Exercise description: For each line below that holds the word "dropdown", make a copy.

**** Exercise materials

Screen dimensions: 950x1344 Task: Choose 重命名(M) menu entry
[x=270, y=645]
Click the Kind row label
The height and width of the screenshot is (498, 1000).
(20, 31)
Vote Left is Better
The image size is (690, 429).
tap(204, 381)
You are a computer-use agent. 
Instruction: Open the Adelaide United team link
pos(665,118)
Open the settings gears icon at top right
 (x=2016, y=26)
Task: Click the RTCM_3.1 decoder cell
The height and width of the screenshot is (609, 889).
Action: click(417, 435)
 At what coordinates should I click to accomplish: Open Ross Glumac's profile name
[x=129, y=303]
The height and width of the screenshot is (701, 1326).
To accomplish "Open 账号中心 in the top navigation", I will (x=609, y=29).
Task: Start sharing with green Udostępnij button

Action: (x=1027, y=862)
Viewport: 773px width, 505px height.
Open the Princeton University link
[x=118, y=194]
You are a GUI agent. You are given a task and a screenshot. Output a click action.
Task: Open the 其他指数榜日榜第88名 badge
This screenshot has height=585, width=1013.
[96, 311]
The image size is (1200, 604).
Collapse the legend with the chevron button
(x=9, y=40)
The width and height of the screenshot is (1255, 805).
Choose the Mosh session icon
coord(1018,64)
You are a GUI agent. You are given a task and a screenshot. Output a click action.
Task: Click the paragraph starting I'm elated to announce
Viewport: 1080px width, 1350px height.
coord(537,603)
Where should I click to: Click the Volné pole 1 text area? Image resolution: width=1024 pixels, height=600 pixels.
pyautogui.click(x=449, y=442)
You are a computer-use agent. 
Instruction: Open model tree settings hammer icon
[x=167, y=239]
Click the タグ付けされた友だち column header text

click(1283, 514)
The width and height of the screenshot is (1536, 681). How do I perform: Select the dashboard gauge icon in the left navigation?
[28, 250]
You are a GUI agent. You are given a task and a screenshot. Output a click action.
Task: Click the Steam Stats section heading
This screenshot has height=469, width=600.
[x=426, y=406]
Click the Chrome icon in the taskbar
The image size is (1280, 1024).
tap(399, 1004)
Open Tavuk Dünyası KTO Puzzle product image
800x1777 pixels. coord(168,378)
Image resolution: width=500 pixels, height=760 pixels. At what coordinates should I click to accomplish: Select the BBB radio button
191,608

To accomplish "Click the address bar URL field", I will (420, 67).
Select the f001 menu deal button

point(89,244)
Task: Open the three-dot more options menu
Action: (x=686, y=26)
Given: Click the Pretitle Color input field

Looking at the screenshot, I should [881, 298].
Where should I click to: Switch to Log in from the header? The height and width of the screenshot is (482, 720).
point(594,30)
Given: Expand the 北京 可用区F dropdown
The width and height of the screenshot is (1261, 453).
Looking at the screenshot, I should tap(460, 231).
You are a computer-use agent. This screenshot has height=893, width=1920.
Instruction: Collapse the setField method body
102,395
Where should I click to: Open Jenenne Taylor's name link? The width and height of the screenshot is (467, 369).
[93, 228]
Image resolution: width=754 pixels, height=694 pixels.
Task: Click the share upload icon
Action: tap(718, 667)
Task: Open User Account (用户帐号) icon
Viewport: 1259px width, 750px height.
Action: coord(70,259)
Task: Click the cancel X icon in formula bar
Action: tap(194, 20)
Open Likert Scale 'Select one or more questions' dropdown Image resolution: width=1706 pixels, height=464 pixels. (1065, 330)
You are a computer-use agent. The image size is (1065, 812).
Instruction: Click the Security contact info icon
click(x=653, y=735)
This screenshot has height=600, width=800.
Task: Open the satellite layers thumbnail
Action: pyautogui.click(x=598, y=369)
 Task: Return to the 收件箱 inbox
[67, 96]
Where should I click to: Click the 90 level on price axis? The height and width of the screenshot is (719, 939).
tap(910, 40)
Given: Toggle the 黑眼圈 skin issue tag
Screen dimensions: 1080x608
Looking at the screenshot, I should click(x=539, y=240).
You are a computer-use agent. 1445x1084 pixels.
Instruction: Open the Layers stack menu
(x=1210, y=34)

********

Solution for this problem:
Given: Expand the 北京 可用区F dropdown
Open Likert Scale 'Select one or more questions' dropdown Image resolution: width=1706 pixels, height=464 pixels. (1065, 330)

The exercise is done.